Ahí conoció Clara a María Mancini, que era también viuda e iba a alcanzar un día el honor de los altares. Los escritos de Santa Catalina de Siena ejercieron profunda influencia en las dos religiosas, las cuales, en el nuevo convento, fundado por Gambacorta en 1382, consiguieron establecer la regla en todo el fervor de la primitiva observancia. La  Beata Clara fue primero subpriora y luego priora del convento, del que partieron en lo sucesivo muchas de las santas religiosas destinadas a difundir el movimiento de reforma en otras ciudades de Italia. Hasta el día de hoy, se llama en Italia a las religiosas de clausura de Santo Domingo «Las hermanas de Pisa».  En el convento de la beata reinaban la oración, el trabajo manual y el estudio. 
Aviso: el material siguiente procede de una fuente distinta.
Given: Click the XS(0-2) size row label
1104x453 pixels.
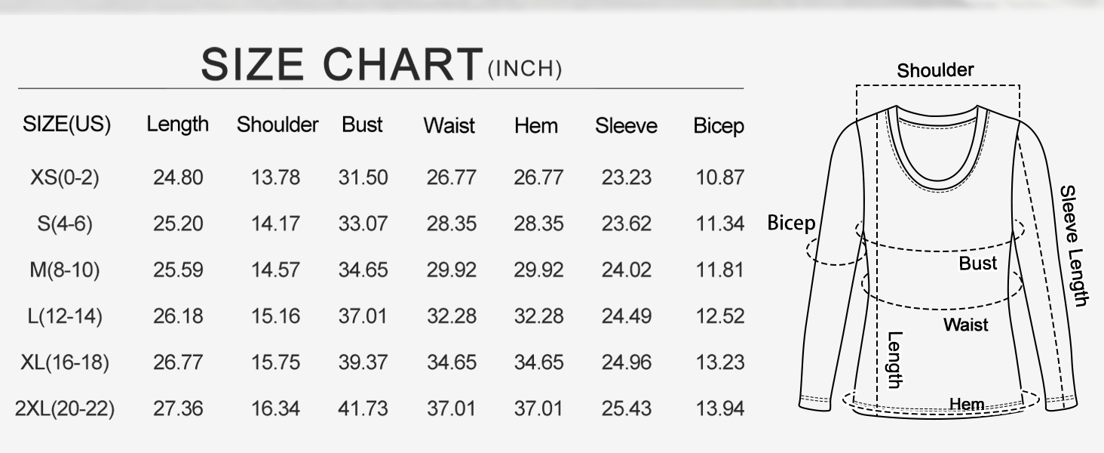Looking at the screenshot, I should 65,177.
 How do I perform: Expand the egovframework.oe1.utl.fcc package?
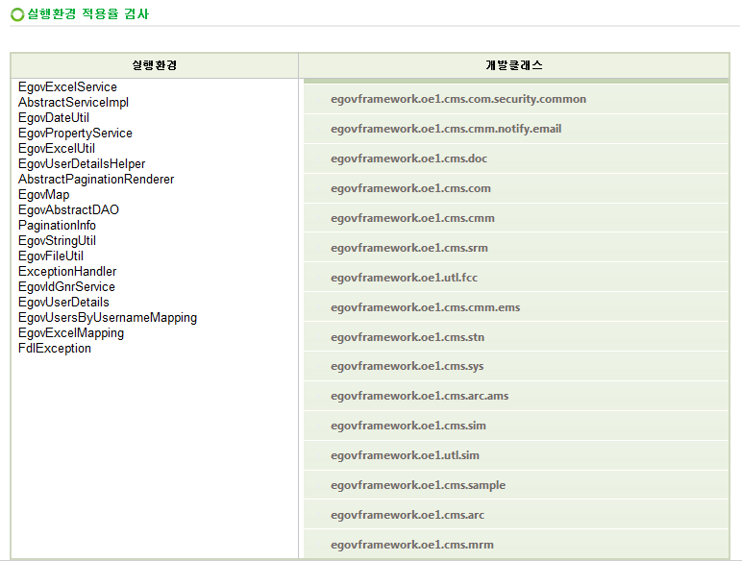[404, 278]
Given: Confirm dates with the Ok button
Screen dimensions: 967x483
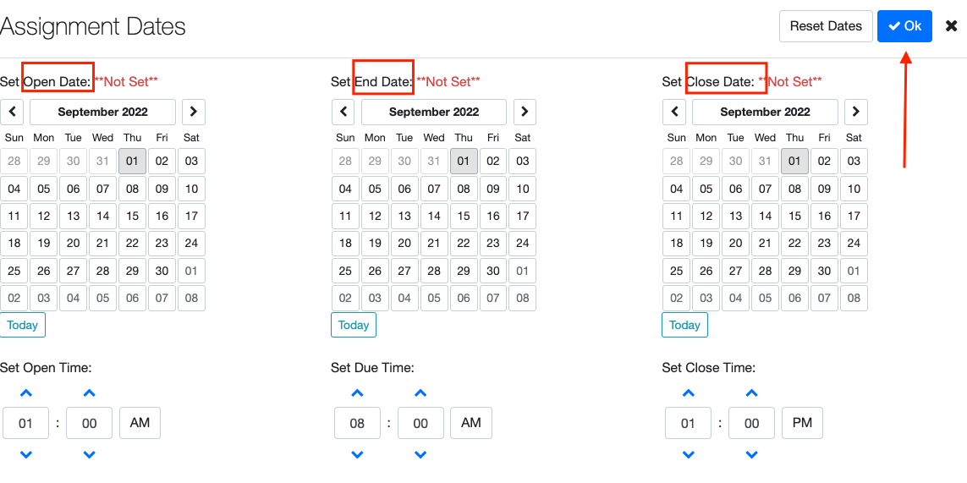Looking at the screenshot, I should pyautogui.click(x=904, y=26).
 El director espiritual de Clara solía repetir a las religiosas: «No olvidéis nunca que en nuestra orden hay muy pocos santos que no hayan sido también sabios».   Clara tuvo que hacer frente, durante toda su vida, a las dificultades económicas, pues el convento exigía constantemente alteraciones y nuevos edificios. A pesar de ello, en una ocasión en que llegó a sus manos una cuantiosa suma que hubiese podido emplear en el convento, prefirió regalar para la fundación de un hospital.
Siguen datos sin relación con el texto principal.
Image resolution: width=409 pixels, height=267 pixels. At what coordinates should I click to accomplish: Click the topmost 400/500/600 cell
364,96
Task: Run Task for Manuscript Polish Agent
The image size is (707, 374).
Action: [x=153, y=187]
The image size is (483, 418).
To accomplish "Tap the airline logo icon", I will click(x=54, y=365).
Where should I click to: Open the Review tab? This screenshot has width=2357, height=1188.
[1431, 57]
Pero las virtudes en que más se distinguió fueron, sin duda, el sentido del deber y el espíritu de perdón, que practicó en grado heroico. Giacomo Appiano, a quien Gambacorta había ayudado siempre y en quien había puesto toda su confianza, le asesinó a traición, cuando éste se esforzaba por mantener la paz en la ciudad. Dos de sus hijos murieron también a manos de los partidarios del traidor. Otro de los hermanos de Clara, que consiguió escapar, llegó a pedir refugio en el convento de la beata, seguido de cerca por el enemigo; pero Clara, consciente de que su primer deber consistía en proteger a sus hijas contra la turba, se negó a introducirle en la clausura.
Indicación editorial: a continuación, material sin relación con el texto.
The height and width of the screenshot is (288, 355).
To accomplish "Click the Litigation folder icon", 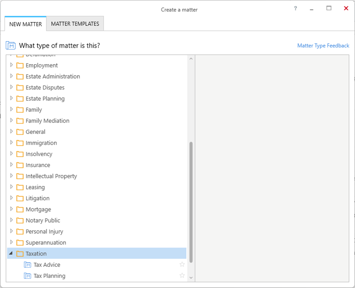I will tap(20, 198).
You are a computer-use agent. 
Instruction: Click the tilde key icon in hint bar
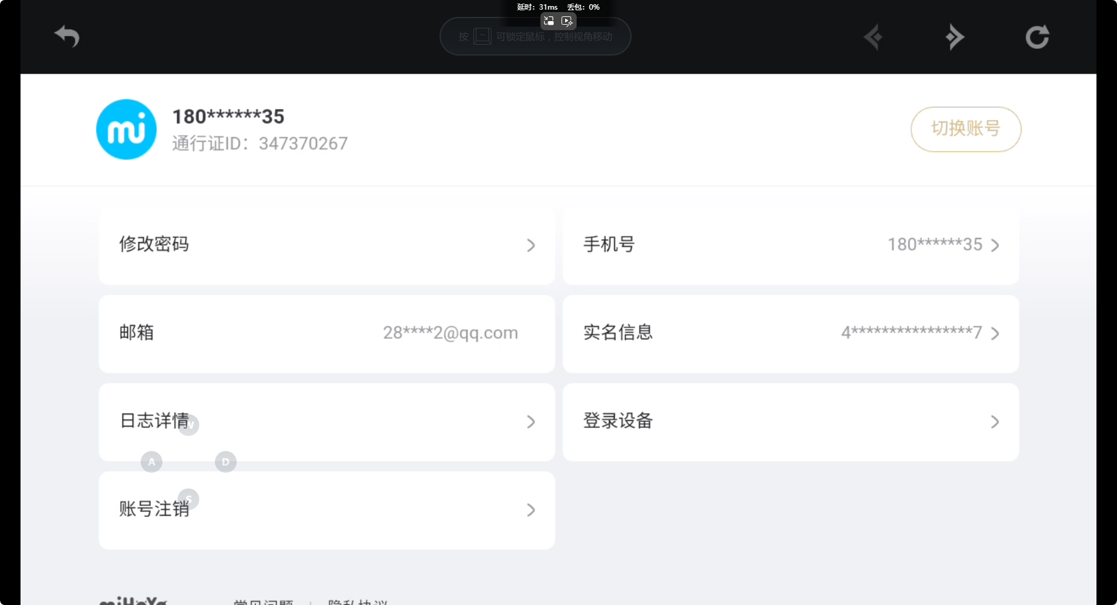(x=482, y=37)
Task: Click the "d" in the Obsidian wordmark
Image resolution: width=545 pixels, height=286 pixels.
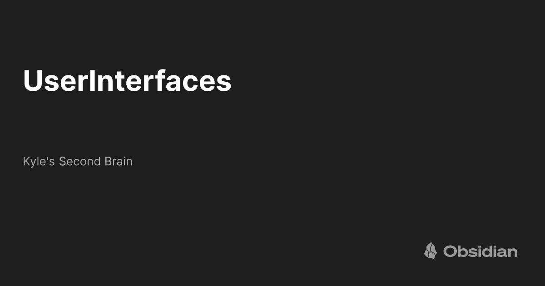Action: pyautogui.click(x=482, y=251)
Su hermano murió asesinado frente a la puerta del convento, y la impresión hizo que Clara enfermase gravemente. Sin embargo, la beata perdonó tan de corazón a Appiano, que le pidió que le enviase un plato a su mesa para sellar el perdón, compartiendo su comida. Años más tarde, cuando la viuda y las hijas de Appiano se hallaban en la miseria, Clara las recibió en el convento.

   La beata sufrió mucho hacia el fin de su vida. Recostada en su lecho de muerte, con los brazos extendidos, murmuraba: «Jesús mío, heme aquí en la cruz». Poco antes de morir, una radiante sonrisa iluminó su rostro, y la beata bendijo a sus hijas presentes y ausentes. Tenía, al morir, cincuenta y siete años. Su culto fue confirmado en 1830.

Robert Quardt: Los Santos del Año. Editorial Herder. Barcelona, España. 1958.